Q6: What is the quintessential Marlborough Sounds experience?

The essence of the Sounds is land, light and water, in good weather or bad. To capture this, you have to move slowly through the landscape. There are yachts for hire and kayaks, or walking and biking even parts of the Queen Charlotte Walkway are further options. And there are the mail boats that go in and out of the bays. In Te Hoiere Pelorus, high steep hills and ridges border great stretches of water that in bad weather are swept by willy waws. In Tōtaranui Queen Charlotte Sound the land seems to enclose the sea; exploring it is a gentler experience. In both Sounds, find opportunities to get away from light pollution and experience the vast night sky ablaze with stars while dolphins accompanying a moving boat are framed by phosphorescence.

Q7: What makes the Marlborough Sounds such a challenging environment, even today?

I primarily think of the Sounds in boating terms, as it is in boats that you can really experience the challenges. As a sailor, the light Sounds winds that come from all points of the compass are deeply frustrating; more overtly challenging are the sudden and often very strong katabatic gusts that without warning sweep down the ridges. In both Sounds, too, winds that build up a considerable sea are common and make gaining headway almost impossible, even under motor.

Q8: What do you hope the reader will get from the book?

I hope readers will come away with a sense of a well-paced, engrossing narrative of place and people and their efforts to establish (or re-establish) themselves in a unique part of New Zealand.

Q9: Where is your favourite place in the Sounds?

We used to sail into Ngawhakawhiti Bay in Tennyson Inlet, Te Hoiere Pelorus Sound feeling we had come to one of the Sounds’ most remote bays. It has now lost some of its remoteness, but it remains a small bay enclosed by bush that comes down to the water.
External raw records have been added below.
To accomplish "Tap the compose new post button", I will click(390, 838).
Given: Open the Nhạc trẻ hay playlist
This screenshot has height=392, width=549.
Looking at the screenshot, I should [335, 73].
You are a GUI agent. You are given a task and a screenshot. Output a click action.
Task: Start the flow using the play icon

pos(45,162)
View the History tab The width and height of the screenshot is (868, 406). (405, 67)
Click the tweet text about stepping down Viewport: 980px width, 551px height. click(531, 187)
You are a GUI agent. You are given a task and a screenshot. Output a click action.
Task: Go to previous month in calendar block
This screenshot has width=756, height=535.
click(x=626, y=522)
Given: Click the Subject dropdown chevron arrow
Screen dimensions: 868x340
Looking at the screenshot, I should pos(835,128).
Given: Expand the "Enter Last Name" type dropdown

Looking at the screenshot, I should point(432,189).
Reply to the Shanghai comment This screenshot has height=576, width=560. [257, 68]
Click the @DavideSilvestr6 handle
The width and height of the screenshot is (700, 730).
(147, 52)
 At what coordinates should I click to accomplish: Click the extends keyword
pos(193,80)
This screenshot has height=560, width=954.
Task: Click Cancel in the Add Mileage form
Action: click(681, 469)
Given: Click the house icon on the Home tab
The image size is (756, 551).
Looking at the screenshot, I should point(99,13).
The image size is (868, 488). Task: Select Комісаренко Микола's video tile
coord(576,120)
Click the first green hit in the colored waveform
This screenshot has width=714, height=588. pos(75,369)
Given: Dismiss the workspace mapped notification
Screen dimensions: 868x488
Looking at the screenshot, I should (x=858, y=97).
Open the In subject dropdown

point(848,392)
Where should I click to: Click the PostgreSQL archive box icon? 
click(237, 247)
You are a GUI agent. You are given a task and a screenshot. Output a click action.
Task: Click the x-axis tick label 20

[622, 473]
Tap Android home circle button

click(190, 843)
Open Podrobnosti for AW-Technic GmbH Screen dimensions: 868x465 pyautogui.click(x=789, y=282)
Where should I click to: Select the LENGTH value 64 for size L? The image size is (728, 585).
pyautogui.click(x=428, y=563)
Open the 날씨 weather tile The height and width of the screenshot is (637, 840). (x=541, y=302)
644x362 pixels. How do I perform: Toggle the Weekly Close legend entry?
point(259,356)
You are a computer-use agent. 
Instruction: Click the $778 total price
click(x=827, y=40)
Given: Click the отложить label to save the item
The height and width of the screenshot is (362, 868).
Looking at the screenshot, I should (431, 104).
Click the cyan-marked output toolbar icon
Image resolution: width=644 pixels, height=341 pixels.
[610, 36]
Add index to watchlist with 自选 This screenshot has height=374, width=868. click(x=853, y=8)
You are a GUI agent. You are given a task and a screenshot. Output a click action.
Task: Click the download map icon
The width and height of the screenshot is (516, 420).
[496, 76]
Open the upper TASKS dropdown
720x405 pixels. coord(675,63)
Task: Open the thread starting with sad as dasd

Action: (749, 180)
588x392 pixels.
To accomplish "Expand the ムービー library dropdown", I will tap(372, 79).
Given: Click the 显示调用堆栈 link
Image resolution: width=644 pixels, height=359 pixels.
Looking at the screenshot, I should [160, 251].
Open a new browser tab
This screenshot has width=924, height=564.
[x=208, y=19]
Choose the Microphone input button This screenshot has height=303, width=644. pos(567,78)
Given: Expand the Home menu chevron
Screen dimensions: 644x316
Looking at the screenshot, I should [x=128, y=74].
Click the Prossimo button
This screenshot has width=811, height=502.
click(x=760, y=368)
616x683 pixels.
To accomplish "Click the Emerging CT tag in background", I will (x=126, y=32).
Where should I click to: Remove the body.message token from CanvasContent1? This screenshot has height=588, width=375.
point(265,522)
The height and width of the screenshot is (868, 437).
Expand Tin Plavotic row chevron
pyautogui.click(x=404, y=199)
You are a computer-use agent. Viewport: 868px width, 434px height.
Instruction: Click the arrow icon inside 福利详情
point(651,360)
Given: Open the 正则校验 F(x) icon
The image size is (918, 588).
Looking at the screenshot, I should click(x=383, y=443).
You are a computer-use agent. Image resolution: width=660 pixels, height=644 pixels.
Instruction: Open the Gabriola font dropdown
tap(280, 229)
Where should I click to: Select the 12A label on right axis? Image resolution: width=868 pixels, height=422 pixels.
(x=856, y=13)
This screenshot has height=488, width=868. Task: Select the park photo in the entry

That water is warm and even the noise of motor boats in other bays seems muted. We used to lie at anchor there, listening to the lap of the water against the yacht and watching the play of light on the water and bush – then a bad weather forecast would force a rapid retreat to a sheltered mooring.

Q10: What are you currently reading?

I am currently engrossed in Rules of Civility, the first of Amor Towles’s novels, having thoroughly enjoyed the other two, A Gentleman in Moscow and The Lincoln Highway. I’ve just finished Shadowlands by Matthew Green, an elegiac narrative of history of various English towns or settlements that over the centuries have been lost to sea levels, plague or progress. Alongside that was Osbert Lancaster’s 1963 All Done from Memory, a witty and fascinating account of growing up in Edwardian London in a life cocooned by cash, comfort and privilege – ingredients we might note as we watch England’s political world today that are still part of England’s class system. I’ve just ordered Life in the Shallows: The wetlands of Aotearoa New Zealand, published by Massey University Press, as wetlands, the flora and fauna they support and the contributions they can make to climate change are of vital interest in today’s world.